**The task**
Since pictures are not wanted, repeat only the text of the records, word for word.

**Input for this task**
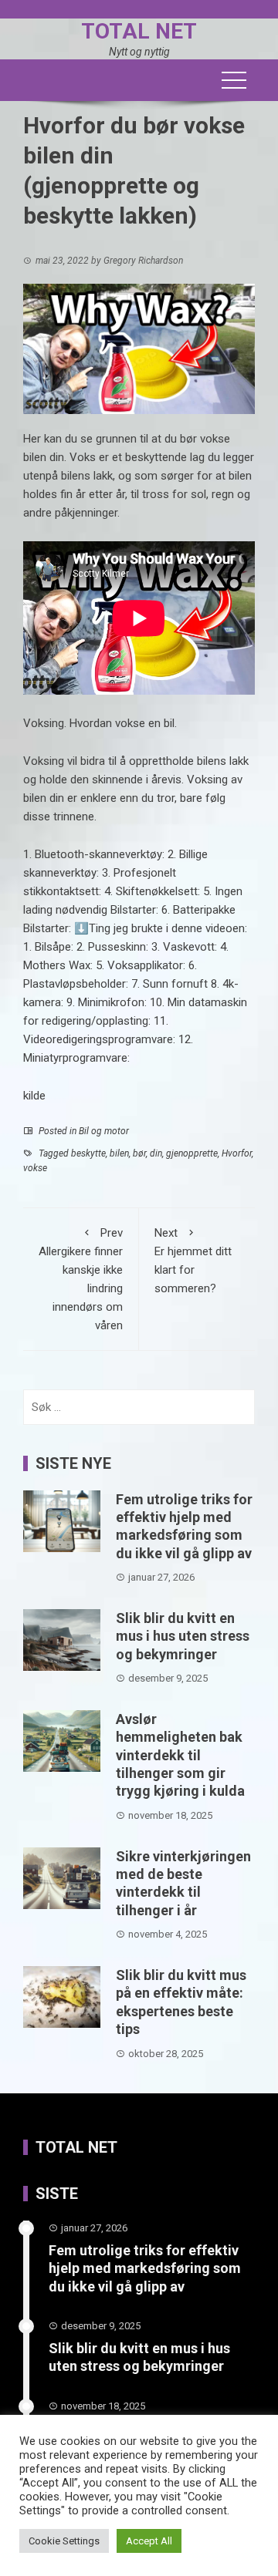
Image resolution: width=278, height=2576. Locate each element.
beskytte (88, 1153)
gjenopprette (192, 1153)
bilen (119, 1153)
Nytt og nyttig (139, 51)
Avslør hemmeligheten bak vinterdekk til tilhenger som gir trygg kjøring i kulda (180, 1755)
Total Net (139, 31)
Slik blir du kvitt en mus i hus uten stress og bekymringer (182, 1636)
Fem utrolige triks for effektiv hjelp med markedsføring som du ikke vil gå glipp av (145, 2268)
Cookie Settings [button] (64, 2541)
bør (139, 1153)
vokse (35, 1168)
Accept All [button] (149, 2541)
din (156, 1153)
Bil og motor (104, 1131)
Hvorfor (237, 1153)
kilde (34, 1096)
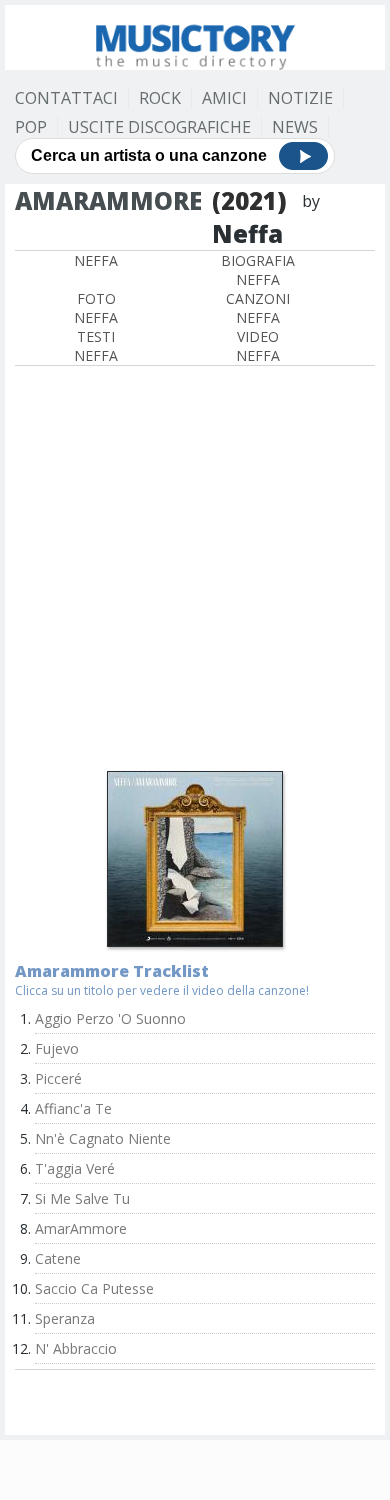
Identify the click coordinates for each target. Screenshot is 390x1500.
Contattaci (66, 98)
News (295, 127)
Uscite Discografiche (159, 127)
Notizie (300, 98)
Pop (31, 127)
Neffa (96, 260)
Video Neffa (258, 346)
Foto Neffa (96, 308)
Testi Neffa (96, 346)
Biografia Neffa (258, 270)
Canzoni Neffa (258, 308)
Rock (160, 98)
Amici (224, 98)
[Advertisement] (195, 571)
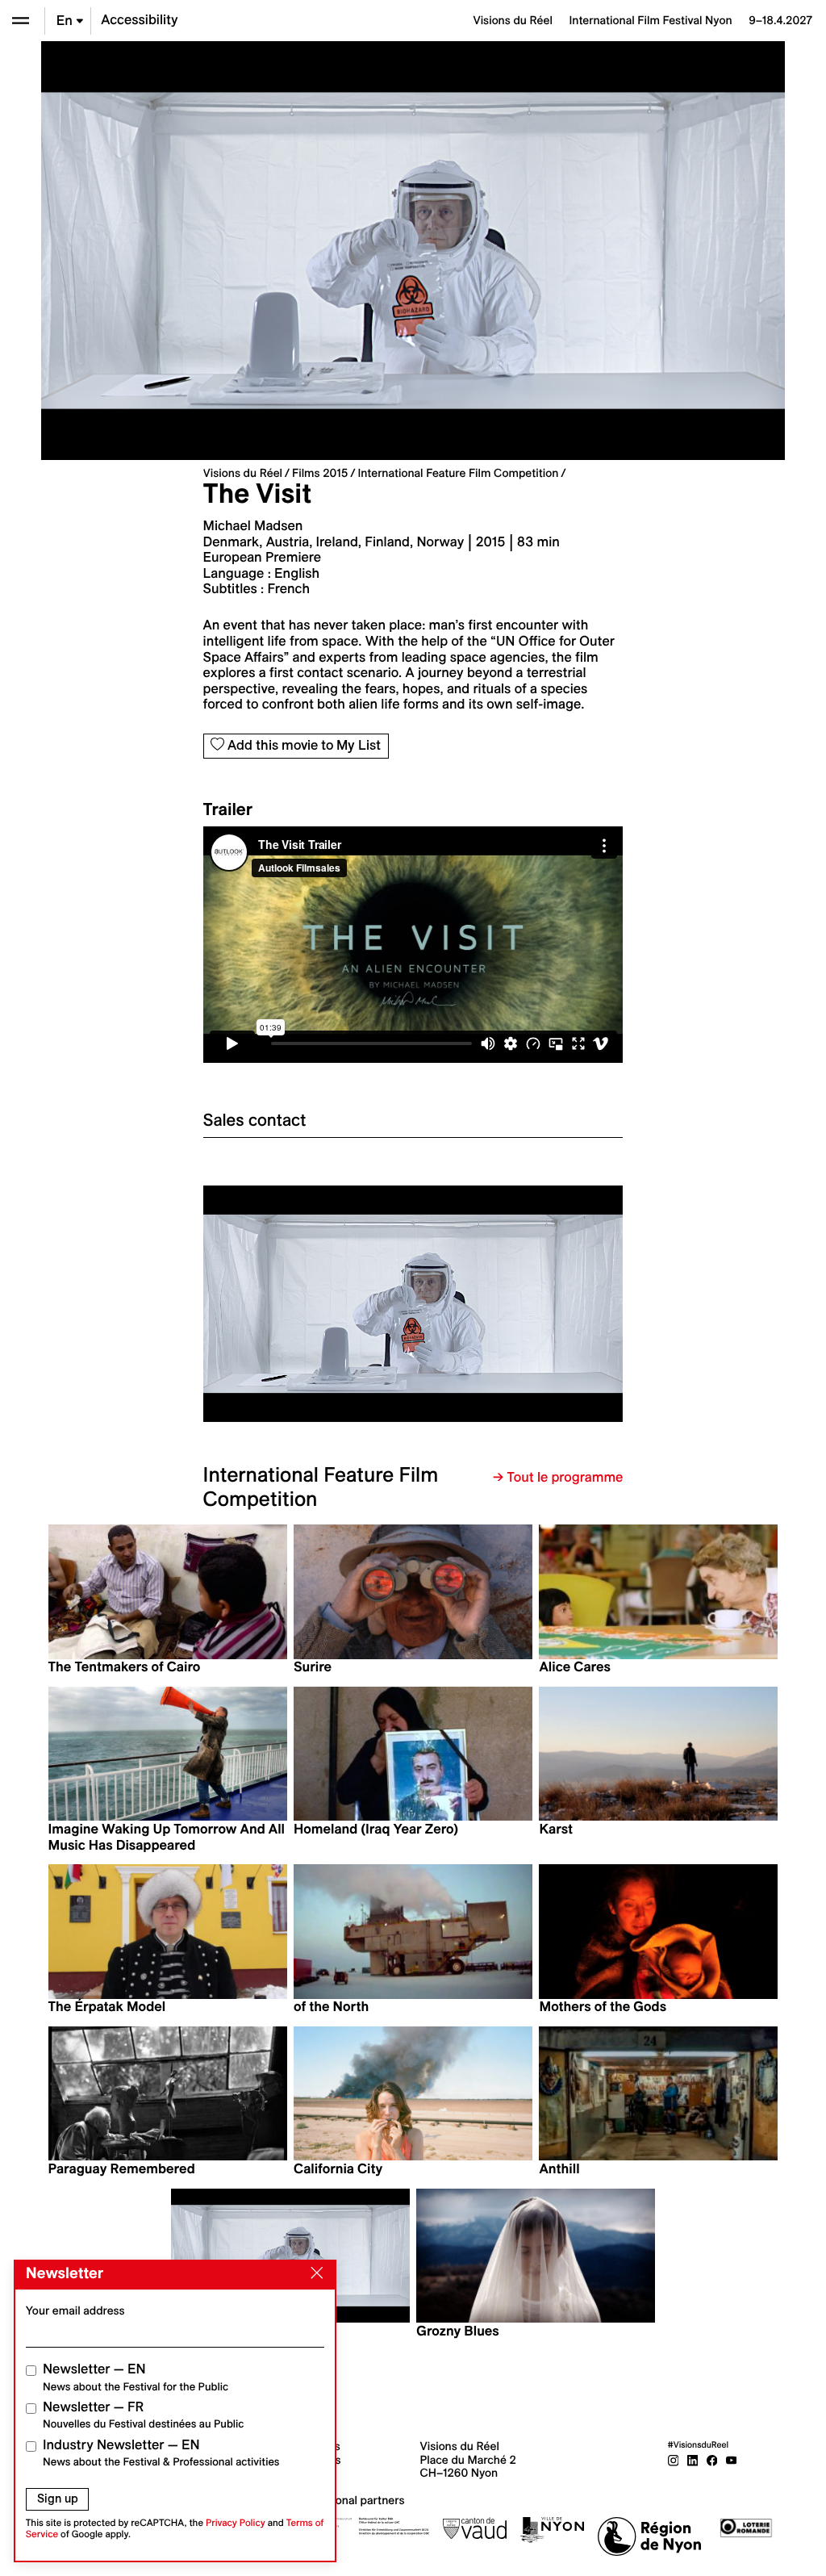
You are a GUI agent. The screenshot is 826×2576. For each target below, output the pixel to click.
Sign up (57, 2498)
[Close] (313, 2273)
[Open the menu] (20, 20)
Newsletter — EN (135, 2377)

**Written answer**
Image resolution: width=278, height=2576. Locate each element.
beskytte (88, 1153)
gjenopprette (192, 1153)
bilen (119, 1153)
Nytt og nyttig (139, 51)
Avslør hemmeligheten bak vinterdekk til tilhenger som gir trygg kjøring i kulda (180, 1755)
Total Net (139, 31)
Slik blir du kvitt en mus i hus uten stress og bekymringer (182, 1636)
Fem utrolige triks for effektiv hjelp med markedsføring som du ikke vil gå glipp av (145, 2268)
Cookie Settings [button] (64, 2541)
bør (139, 1153)
vokse (35, 1168)
Accept All [button] (149, 2541)
din (156, 1153)
Bil og motor (104, 1131)
Hvorfor (237, 1153)
kilde (34, 1096)
Identify the click coordinates for each target. Screenshot is 390x1500.
Contattaci (66, 98)
News (295, 127)
Uscite Discografiche (159, 127)
Notizie (300, 98)
Pop (31, 127)
Neffa (96, 260)
Video Neffa (258, 346)
Foto Neffa (96, 308)
Testi Neffa (96, 346)
Biografia Neffa (258, 270)
Canzoni Neffa (258, 308)
Rock (160, 98)
Amici (224, 98)
[Advertisement] (195, 571)
You are a GUI agent. The screenshot is 826×2576. For each target below, output the pixel to click.
Sign up (57, 2498)
[Close] (313, 2273)
[Open the menu] (20, 20)
Newsletter — EN (135, 2377)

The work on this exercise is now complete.